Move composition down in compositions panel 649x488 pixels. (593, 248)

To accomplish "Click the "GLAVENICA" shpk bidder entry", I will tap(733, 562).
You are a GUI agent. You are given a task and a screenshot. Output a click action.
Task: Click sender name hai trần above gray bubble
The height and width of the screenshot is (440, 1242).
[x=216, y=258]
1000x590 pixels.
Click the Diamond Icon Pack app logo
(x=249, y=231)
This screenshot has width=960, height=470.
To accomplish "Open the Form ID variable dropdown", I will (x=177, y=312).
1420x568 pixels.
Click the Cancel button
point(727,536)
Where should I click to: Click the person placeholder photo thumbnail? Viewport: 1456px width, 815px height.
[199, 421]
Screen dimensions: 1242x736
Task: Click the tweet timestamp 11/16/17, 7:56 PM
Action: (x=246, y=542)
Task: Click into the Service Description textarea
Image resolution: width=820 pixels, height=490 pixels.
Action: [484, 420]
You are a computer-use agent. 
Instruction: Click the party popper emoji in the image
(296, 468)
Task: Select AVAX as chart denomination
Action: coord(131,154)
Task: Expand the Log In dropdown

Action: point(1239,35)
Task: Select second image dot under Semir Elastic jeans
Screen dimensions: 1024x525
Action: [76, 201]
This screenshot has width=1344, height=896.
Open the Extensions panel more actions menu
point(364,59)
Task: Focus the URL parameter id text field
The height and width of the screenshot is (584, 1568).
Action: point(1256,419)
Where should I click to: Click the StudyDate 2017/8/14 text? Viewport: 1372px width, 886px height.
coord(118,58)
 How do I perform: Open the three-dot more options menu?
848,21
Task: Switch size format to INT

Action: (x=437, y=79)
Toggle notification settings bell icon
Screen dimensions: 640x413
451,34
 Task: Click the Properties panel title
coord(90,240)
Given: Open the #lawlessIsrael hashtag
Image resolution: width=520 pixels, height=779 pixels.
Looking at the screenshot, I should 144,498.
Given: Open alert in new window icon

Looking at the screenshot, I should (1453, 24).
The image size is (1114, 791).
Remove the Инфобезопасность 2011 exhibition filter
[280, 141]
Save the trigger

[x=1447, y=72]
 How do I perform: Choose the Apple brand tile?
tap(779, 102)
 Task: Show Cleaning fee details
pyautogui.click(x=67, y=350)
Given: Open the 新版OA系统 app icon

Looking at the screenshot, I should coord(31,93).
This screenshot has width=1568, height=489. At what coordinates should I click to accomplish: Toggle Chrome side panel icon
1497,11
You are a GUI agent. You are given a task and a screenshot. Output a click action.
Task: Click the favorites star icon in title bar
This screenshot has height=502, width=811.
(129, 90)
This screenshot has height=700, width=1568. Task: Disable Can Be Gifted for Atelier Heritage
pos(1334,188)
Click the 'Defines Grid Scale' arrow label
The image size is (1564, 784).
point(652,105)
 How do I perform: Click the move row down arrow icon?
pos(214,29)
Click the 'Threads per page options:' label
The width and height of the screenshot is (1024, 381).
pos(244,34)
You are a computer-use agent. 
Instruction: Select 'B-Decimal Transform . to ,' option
────────────────────────────────────────
## The request
Reproduce all of the lines above without alteration, except that "Cancel button" is to be replaced with "Close button".

## Task answer
Move composition down in compositions panel 649x488 pixels. (593, 248)

To accomplish "Click the "GLAVENICA" shpk bidder entry", I will tap(733, 562).
You are a GUI agent. You are given a task and a screenshot. Output a click action.
Task: Click sender name hai trần above gray bubble
The height and width of the screenshot is (440, 1242).
[x=216, y=258]
1000x590 pixels.
Click the Diamond Icon Pack app logo
(x=249, y=231)
This screenshot has width=960, height=470.
To accomplish "Open the Form ID variable dropdown", I will (x=177, y=312).
1420x568 pixels.
Click the Close button
point(727,536)
Where should I click to: Click the person placeholder photo thumbnail? Viewport: 1456px width, 815px height.
[199, 421]
Screen dimensions: 1242x736
Task: Click the tweet timestamp 11/16/17, 7:56 PM
Action: (x=246, y=542)
Task: Click into the Service Description textarea
Image resolution: width=820 pixels, height=490 pixels.
Action: [484, 420]
You are a computer-use agent. 
Instruction: Click the party popper emoji in the image
(296, 468)
Task: Select AVAX as chart denomination
Action: coord(131,154)
Task: Expand the Log In dropdown

Action: point(1239,35)
Task: Select second image dot under Semir Elastic jeans
Screen dimensions: 1024x525
Action: [76, 201]
This screenshot has width=1344, height=896.
Open the Extensions panel more actions menu
point(364,59)
Task: Focus the URL parameter id text field
The height and width of the screenshot is (584, 1568).
Action: point(1256,419)
Where should I click to: Click the StudyDate 2017/8/14 text? Viewport: 1372px width, 886px height.
coord(118,58)
 How do I perform: Open the three-dot more options menu?
848,21
Task: Switch size format to INT

Action: (x=437, y=79)
Toggle notification settings bell icon
Screen dimensions: 640x413
451,34
 Task: Click the Properties panel title
coord(90,240)
Given: Open the #lawlessIsrael hashtag
Image resolution: width=520 pixels, height=779 pixels.
Looking at the screenshot, I should 144,498.
Given: Open alert in new window icon

Looking at the screenshot, I should (1453, 24).
The image size is (1114, 791).
Remove the Инфобезопасность 2011 exhibition filter
[280, 141]
Save the trigger

[x=1447, y=72]
 How do I perform: Choose the Apple brand tile?
tap(779, 102)
 Task: Show Cleaning fee details
pyautogui.click(x=67, y=350)
Given: Open the 新版OA系统 app icon

Looking at the screenshot, I should coord(31,93).
This screenshot has width=1568, height=489. At what coordinates should I click to accomplish: Toggle Chrome side panel icon
1497,11
You are a GUI agent. You are given a task and a screenshot. Output a click action.
Task: Click the favorites star icon in title bar
This screenshot has height=502, width=811.
(129, 90)
This screenshot has height=700, width=1568. Task: Disable Can Be Gifted for Atelier Heritage
pos(1334,188)
Click the 'Defines Grid Scale' arrow label
The image size is (1564, 784).
point(652,105)
 How do I perform: Click the move row down arrow icon?
pos(214,29)
Click the 'Threads per page options:' label
The width and height of the screenshot is (1024, 381).
pos(244,34)
You are a computer-use agent. 
Instruction: Select 'B-Decimal Transform . to ,' option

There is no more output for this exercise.